[Consignes de travail]
(A) Pouvez-vous réécrire sous forme de liste le paragraphe de l'extrait sur Tristan et Isolde qui commence par « L’indiscutable succès », en gardant ses faits principaux ?
(B) Répondez aux questions suivantes d'après l'extrait sur Tristan et Isolde :
(i) Dans quels milieux l'œuvre a-t-elle remporté son succès ?
(ii) Quel travailleur sert d'exemple d'auditeur nullement préparé ?
(iii) Qui marche « tout droit et en bloc » vers ce qui est annoncé à la fin ?
(C) Selon l'extrait sur Tristan et Isolde, pourquoi est-il d'autant plus à propos de ne pas exiger d'un coltineur une connaissance de la science musicale ?

[Extrait à lire]
L’indiscutable succès remporté par Tristan et Isolde auprès de tous les publics et dans tous les milieux, ouvriers ou bourgeois, était cependant une preuve aveuglante de ce fait qu’on peut aimer et admirer une musique extrêmement difficile et complexe sans en comprendre la technique et la contexture, ou ce qui revient au même qu’on peut subir le charme d’une langue dont on ignore le graphisme. Il est bien évident qu’on ne peut demander à un coltineur d’avoir des notions contrapuntiques précises, ou d’être versé dans la science des fausses relations de triton et des renversements praticables ou impraticables de septième de sensible (et c’est d’autant plus à propos que les grands maitres ont pris avec ladite science toutes les libertés imaginables) ; mais, conduisez cet homme nullement préparé à l’audition de Tristan, et s’il est capable d’un sentiment ou même simplement d’une sensation, il sera violemment ému, et pour peu qu’il éprouve deux ou trois fois l’impression que donne inéluctablement cette musique il ne voudra plus en entendre d’autres. C’est à quoi nous marchons tout droit et en bloc, musiciens, critiques, amateurs, et peuple tout ensemble.

[Données enregistrées]
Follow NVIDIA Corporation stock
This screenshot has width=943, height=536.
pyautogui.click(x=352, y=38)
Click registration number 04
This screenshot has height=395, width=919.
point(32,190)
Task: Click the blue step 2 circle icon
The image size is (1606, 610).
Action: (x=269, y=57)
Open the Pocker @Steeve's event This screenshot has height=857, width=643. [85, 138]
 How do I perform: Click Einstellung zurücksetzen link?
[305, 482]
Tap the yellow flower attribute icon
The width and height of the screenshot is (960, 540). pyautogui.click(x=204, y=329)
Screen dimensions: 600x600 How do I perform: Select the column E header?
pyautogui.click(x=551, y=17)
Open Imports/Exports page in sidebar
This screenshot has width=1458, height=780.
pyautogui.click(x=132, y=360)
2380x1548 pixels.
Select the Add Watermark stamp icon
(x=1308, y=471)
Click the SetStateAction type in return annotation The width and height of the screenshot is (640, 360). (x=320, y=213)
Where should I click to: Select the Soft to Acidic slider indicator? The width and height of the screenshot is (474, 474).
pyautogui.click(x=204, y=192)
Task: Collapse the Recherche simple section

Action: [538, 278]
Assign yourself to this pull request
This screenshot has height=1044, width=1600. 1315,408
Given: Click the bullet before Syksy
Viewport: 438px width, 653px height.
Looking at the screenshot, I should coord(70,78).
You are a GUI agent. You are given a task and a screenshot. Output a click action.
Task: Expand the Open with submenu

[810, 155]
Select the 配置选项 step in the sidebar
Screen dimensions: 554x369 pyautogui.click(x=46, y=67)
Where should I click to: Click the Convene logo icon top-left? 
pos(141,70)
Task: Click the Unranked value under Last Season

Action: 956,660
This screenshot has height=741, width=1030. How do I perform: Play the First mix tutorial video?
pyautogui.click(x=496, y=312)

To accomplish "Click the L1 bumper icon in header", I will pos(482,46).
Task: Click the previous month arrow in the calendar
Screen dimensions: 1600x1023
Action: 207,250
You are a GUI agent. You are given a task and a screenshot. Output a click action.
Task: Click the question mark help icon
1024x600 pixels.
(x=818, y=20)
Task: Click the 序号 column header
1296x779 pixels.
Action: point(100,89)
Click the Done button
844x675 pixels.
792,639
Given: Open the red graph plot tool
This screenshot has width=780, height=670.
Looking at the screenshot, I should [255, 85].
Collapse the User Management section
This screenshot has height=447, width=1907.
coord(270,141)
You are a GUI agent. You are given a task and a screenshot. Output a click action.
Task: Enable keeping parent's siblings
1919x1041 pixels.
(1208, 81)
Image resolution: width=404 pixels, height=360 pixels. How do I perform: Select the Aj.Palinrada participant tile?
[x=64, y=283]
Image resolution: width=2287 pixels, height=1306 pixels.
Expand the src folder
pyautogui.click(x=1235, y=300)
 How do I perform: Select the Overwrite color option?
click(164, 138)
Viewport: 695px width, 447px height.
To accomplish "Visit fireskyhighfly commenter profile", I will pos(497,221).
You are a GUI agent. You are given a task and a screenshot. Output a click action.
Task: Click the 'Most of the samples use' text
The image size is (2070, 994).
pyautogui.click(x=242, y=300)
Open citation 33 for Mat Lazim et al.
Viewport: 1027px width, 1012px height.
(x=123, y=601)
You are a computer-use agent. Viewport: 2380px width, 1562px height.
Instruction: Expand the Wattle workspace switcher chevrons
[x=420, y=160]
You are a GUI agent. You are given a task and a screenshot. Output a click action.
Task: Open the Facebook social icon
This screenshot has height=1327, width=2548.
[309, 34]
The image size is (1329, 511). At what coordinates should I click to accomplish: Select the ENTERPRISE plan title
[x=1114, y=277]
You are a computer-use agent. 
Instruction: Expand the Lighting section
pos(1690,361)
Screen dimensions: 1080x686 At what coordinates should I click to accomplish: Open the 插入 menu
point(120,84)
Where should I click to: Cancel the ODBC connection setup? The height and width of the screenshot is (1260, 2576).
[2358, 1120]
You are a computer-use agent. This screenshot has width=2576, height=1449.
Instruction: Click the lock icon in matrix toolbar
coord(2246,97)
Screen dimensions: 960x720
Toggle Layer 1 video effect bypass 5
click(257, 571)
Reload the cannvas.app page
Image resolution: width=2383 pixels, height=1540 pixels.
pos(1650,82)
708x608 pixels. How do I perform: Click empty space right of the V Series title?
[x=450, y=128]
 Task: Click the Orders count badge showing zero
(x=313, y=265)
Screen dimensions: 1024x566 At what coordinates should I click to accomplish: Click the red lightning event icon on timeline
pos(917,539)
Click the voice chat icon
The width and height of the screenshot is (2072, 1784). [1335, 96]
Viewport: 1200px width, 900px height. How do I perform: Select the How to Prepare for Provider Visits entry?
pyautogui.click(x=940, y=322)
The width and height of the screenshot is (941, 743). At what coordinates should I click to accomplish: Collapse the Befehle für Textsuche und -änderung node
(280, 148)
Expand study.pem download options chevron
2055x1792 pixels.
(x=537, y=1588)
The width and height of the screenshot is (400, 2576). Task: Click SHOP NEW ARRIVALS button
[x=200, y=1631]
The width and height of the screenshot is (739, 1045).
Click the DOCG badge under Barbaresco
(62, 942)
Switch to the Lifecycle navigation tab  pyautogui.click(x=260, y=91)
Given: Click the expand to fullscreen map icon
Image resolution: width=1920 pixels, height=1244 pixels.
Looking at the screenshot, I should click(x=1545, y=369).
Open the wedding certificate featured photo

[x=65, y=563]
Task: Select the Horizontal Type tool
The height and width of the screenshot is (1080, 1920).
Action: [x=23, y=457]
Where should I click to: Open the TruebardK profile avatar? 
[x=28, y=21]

[Réponses fournies]
(A)
- Tristan et Isolde a remporté un succès indiscutable auprès de tous les publics et dans tous les milieux, ouvriers ou bourgeois.
- Ce succès prouve qu'on peut aimer et admirer une musique extrêmement difficile et complexe sans en comprendre la technique, comme on peut subir le charme d'une langue dont on ignore le graphisme.
- On ne peut demander à un coltineur de posséder des notions précises de contrepoint ou d'harmonie. Cela est d'autant plus à propos que les grands maîtres ont pris toutes les libertés avec cette science.
- Conduit sans préparation à une audition de Tristan, un tel homme sera pourtant violemment ému s'il est capable d'un sentiment ou d'une sensation. Après deux ou trois fois, il ne voudra plus entendre d'autre musique.
- Musiciens, critiques, amateurs et peuple marchent tous ensemble vers cela.

(B)
(i) Dans tous les milieux, ouvriers ou bourgeois.
(ii) Un coltineur.
(iii) Les musiciens, les critiques, les amateurs et le peuple, tous ensemble.

(C) C'est parce que les grands maîtres ont eux-mêmes pris avec cette science toutes les libertés imaginables.